>> Start TASK DATA

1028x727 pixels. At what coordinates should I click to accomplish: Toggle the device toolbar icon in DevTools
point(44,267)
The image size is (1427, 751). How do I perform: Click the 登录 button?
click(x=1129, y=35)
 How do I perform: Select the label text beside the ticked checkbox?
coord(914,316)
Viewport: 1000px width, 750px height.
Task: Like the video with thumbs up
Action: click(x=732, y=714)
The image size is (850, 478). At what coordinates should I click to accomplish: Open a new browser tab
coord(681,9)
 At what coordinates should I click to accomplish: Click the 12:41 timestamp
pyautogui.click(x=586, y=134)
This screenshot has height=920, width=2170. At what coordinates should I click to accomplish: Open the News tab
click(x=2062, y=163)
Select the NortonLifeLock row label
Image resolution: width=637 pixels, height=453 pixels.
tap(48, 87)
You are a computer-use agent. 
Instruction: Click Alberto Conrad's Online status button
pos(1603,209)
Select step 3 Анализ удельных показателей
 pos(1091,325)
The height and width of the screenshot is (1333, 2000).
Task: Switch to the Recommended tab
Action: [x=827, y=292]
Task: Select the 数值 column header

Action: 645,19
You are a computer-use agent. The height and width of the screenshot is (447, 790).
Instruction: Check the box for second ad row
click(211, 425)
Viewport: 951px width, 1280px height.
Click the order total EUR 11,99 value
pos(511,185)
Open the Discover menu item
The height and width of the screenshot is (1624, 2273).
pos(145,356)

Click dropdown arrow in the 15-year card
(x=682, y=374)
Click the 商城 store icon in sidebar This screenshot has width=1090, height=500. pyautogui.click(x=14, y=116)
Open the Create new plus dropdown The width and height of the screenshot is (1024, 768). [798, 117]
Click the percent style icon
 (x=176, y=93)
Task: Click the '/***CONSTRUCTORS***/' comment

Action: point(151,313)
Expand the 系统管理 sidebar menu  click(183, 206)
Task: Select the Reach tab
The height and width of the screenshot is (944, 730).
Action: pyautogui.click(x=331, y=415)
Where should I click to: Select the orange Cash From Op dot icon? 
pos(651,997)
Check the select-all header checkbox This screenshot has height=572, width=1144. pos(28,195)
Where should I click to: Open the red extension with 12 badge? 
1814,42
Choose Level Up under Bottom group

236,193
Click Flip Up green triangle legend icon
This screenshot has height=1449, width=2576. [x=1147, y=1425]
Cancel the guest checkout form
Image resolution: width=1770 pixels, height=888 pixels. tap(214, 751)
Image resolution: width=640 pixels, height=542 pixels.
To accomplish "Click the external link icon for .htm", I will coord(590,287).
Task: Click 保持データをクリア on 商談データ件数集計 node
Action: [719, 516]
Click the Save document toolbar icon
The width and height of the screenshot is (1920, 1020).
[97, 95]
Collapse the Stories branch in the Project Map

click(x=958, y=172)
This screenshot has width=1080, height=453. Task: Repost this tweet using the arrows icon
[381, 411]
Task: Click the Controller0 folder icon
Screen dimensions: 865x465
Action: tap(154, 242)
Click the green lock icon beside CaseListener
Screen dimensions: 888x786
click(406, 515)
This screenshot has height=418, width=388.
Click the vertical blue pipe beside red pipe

>> End TASK DATA

◆ REQUEST
Convert the listing, from its first line through the line containing "Click the 商城", into a Markdown table with the columns n and Line, numbering each row and omitting blank lines.

◆ EXERCISE RESPONSE
| n | Line |
|---|---|
| 1 | 1028x727 pixels. At what coordinates should I click to accomplish: Toggle the device toolbar icon in DevTools |
| 2 | point(44,267) |
| 3 | The image size is (1427, 751). How do I perform: Click the 登录 button? |
| 4 | click(x=1129, y=35) |
| 5 |  How do I perform: Select the label text beside the ticked checkbox? |
| 6 | coord(914,316) |
| 7 | Viewport: 1000px width, 750px height. |
| 8 | Task: Like the video with thumbs up |
| 9 | Action: click(x=732, y=714) |
| 10 | The image size is (850, 478). At what coordinates should I click to accomplish: Open a new browser tab |
| 11 | coord(681,9) |
| 12 |  At what coordinates should I click to accomplish: Click the 12:41 timestamp |
| 13 | pyautogui.click(x=586, y=134) |
| 14 | This screenshot has height=920, width=2170. At what coordinates should I click to accomplish: Open the News tab |
| 15 | click(x=2062, y=163) |
| 16 | Select the NortonLifeLock row label |
| 17 | Image resolution: width=637 pixels, height=453 pixels. |
| 18 | tap(48, 87) |
| 19 | You are a computer-use agent.  |
| 20 | Instruction: Click Alberto Conrad's Online status button |
| 21 | pos(1603,209) |
| 22 | Select step 3 Анализ удельных показателей |
| 23 |  pos(1091,325) |
| 24 | The height and width of the screenshot is (1333, 2000). |
| 25 | Task: Switch to the Recommended tab |
| 26 | Action: [x=827, y=292] |
| 27 | Task: Select the 数值 column header |
| 28 | Action: 645,19 |
| 29 | You are a computer-use agent. The height and width of the screenshot is (447, 790). |
| 30 | Instruction: Check the box for second ad row |
| 31 | click(211, 425) |
| 32 | Viewport: 951px width, 1280px height. |
| 33 | Click the order total EUR 11,99 value |
| 34 | pos(511,185) |
| 35 | Open the Discover menu item |
| 36 | The height and width of the screenshot is (1624, 2273). |
| 37 | pos(145,356) |
| 38 | Click dropdown arrow in the 15-year card |
| 39 | (x=682, y=374) |
| 40 | Click the 商城 store icon in sidebar This screenshot has width=1090, height=500. pyautogui.click(x=14, y=116) |